**DIRECTIVE**
Swap each occurrence of "tab" in the data below for "pane", keeping every other character unchanged.

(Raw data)
▬▬▬▬▬▬▬▬▬▬

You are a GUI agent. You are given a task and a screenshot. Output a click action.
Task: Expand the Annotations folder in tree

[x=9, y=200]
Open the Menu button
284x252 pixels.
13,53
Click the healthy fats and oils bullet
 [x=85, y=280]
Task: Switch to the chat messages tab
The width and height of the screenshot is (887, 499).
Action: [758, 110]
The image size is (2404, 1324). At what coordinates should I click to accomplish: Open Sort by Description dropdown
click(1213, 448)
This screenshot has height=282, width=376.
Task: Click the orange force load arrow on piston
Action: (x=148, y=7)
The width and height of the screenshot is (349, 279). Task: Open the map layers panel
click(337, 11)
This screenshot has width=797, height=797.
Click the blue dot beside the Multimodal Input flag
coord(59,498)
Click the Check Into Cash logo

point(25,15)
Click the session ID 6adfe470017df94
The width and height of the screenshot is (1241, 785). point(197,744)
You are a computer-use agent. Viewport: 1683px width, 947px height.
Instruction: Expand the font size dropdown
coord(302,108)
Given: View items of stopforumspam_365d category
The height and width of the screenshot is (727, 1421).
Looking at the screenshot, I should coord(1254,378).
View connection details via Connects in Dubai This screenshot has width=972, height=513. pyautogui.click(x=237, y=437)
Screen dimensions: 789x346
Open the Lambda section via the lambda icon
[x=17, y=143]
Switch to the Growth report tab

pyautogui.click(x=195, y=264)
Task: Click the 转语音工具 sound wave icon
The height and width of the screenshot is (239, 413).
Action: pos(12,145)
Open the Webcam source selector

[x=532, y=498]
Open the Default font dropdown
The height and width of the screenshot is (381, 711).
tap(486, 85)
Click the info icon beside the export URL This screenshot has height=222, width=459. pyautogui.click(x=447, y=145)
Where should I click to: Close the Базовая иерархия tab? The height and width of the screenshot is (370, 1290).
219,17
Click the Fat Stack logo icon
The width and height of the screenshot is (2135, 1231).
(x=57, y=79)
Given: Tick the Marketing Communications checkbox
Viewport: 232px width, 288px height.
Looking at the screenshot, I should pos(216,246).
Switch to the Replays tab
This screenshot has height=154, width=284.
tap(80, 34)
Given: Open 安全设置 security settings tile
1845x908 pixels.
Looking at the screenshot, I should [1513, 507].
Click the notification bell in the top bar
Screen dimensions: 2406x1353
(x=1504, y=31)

▬▬▬▬▬▬▬▬▬▬

**TASK ANSWER**
You are a GUI agent. You are given a task and a screenshot. Output a click action.
Task: Expand the Annotations folder in tree

[x=9, y=200]
Open the Menu button
284x252 pixels.
13,53
Click the healthy fats and oils bullet
 [x=85, y=280]
Task: Switch to the chat messages pane
The width and height of the screenshot is (887, 499).
Action: [758, 110]
The image size is (2404, 1324). At what coordinates should I click to accomplish: Open Sort by Description dropdown
click(1213, 448)
This screenshot has height=282, width=376.
Task: Click the orange force load arrow on piston
Action: (x=148, y=7)
The width and height of the screenshot is (349, 279). Task: Open the map layers panel
click(337, 11)
This screenshot has width=797, height=797.
Click the blue dot beside the Multimodal Input flag
coord(59,498)
Click the Check Into Cash logo

point(25,15)
Click the session ID 6adfe470017df94
The width and height of the screenshot is (1241, 785). point(197,744)
You are a computer-use agent. Viewport: 1683px width, 947px height.
Instruction: Expand the font size dropdown
coord(302,108)
Given: View items of stopforumspam_365d category
The height and width of the screenshot is (727, 1421).
Looking at the screenshot, I should coord(1254,378).
View connection details via Connects in Dubai This screenshot has width=972, height=513. pyautogui.click(x=237, y=437)
Screen dimensions: 789x346
Open the Lambda section via the lambda icon
[x=17, y=143]
Switch to the Growth report pane

pyautogui.click(x=195, y=264)
Task: Click the 转语音工具 sound wave icon
The height and width of the screenshot is (239, 413).
Action: pos(12,145)
Open the Webcam source selector

[x=532, y=498]
Open the Default font dropdown
The height and width of the screenshot is (381, 711).
tap(486, 85)
Click the info icon beside the export URL This screenshot has height=222, width=459. pyautogui.click(x=447, y=145)
Where should I click to: Close the Базовая иерархия pane? The height and width of the screenshot is (370, 1290).
219,17
Click the Fat Stack logo icon
The width and height of the screenshot is (2135, 1231).
(x=57, y=79)
Given: Tick the Marketing Communications checkbox
Viewport: 232px width, 288px height.
Looking at the screenshot, I should pos(216,246).
Switch to the Replays pane
This screenshot has height=154, width=284.
tap(80, 34)
Given: Open 安全设置 security settings tile
1845x908 pixels.
Looking at the screenshot, I should [1513, 507].
Click the notification bell in the top bar
Screen dimensions: 2406x1353
(x=1504, y=31)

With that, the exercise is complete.